Die ich schon habe, das sind viele, das sollte kein Problem sein. Aber ich will mich bewusst einschränken. Nummer 23. Ich will zwei bis sechs französische Bücher lesen. Ich lese normalerweise in erster Linie auf Englisch. Aus zwei Gründen. Zum einen lese ich gerne Bücher von amerikanischen Autoren. Da macht es einfach Sinn, die im Original auf Englisch zu lesen. Zum anderen sind englische Bücher auch viel billiger als deutsche oder französische Bücher.
Ich habe zum Beispiel schon häufiger gesehen, dass ein Buch, was im Deutschen 15 Euro oder im Französischen 15 Euro kostet, Im Englischen auf einmal nur 7 Euro kostet. Und das macht bei jemandem wie mir, der ungefähr 40 Bücher pro Jahr liest, einen Unterschied. Gleichzeitig will ich aber mehr auf Französisch lesen, und deshalb habe ich mir vorgenommen, zwei bis sechs französische Bücher nächstes Jahr zu lesen. Nummer 24. Ich will jeden Tag eine Sache aussortieren, die ich nicht mehr brauche.
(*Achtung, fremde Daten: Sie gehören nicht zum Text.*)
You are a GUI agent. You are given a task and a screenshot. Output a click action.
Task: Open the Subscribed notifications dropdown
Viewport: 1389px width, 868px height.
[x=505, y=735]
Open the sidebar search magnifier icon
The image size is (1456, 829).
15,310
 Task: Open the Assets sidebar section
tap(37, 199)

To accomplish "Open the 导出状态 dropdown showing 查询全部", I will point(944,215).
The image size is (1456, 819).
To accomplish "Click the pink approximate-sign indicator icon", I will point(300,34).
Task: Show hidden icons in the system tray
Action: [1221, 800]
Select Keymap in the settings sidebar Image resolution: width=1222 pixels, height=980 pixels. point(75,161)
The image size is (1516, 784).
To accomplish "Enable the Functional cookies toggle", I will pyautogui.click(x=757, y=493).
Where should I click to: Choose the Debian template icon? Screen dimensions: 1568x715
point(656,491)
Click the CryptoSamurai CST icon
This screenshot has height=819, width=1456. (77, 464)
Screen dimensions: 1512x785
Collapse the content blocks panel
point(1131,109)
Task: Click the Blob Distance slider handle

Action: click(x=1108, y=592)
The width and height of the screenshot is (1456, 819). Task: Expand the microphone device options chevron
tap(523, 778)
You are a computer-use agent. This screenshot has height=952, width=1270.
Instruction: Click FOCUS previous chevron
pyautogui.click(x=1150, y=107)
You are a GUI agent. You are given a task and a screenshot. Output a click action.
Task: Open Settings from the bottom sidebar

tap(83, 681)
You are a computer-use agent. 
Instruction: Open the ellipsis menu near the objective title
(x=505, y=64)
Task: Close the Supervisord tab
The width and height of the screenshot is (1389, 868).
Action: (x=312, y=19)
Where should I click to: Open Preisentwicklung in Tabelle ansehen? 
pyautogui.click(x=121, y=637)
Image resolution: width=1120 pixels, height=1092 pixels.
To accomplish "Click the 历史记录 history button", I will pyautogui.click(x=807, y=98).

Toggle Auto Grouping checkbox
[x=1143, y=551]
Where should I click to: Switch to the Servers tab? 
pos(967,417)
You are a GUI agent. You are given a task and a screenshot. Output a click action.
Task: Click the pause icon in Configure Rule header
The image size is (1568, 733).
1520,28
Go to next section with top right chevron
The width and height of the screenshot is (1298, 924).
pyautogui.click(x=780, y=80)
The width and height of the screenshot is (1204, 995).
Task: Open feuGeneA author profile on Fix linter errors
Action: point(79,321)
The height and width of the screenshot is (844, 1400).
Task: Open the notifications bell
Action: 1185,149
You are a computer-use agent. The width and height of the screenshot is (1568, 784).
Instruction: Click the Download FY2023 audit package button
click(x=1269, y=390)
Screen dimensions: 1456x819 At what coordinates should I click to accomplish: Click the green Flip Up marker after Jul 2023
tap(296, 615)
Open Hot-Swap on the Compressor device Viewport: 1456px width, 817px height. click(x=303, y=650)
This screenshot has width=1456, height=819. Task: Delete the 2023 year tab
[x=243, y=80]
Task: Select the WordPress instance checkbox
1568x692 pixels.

Ich bin grundsätzlich jemand, der es gerne sehr ordentlich hat und ordentlich ist einfacher zu erreichen, wenn man weniger Kram hat, weniger Sachen hat. Und deshalb will ich jeden Tag eine Sache wegtun, die ich nicht mehr brauche. Und wenn ich sage wegtun, dann meine ich nicht wegschmeißen in den Müll, sondern spenden, verkaufen, verschenken, solche Sachen. Nummer 25 und Nummer 26.
Werde ich euch nicht erzählen. Die sind zu persönlich, um im Podcast erwähnt zu werden. Das bleiben meine Geheimnisse, aber so habt ihr zumindest. 24 von meinen 26 Dingen gehört, die ich 2026 machen will. Natürlich werde ich euch auch erzählen, wie es läuft. Zwischendurch und vielleicht machen wir zur Hälfte des Jahres einen Überblick. Mal schauen. Ich hoffe auf alle Fälle, dieser Jahresrückblick und Ausblick war interessant für dich.
Vielleicht hat es dich ja auch inspiriert, deine eigene Liste mit 26 Dingen für 2026 zu tun. Schreiben? Wenn ja, dann würde ich mich riesig freuen, wenn du mir schreibst, was auf deiner Liste steht. Denn ich finde diese Listen faszinierend. Ich wünsche dir auf alle Fälle einen guten Rutsch und einen tollen Start in das neue Jahr. Ich wünsche dir, dass du deine Ziele erreichst.
Und dass dein Jahr so wird, wie du es dir wünschst. Und ich würde mich natürlich freuen, wenn du mir auch 2026 weiter zuhörst. Für heute verabschiede ich mich. Bisschen.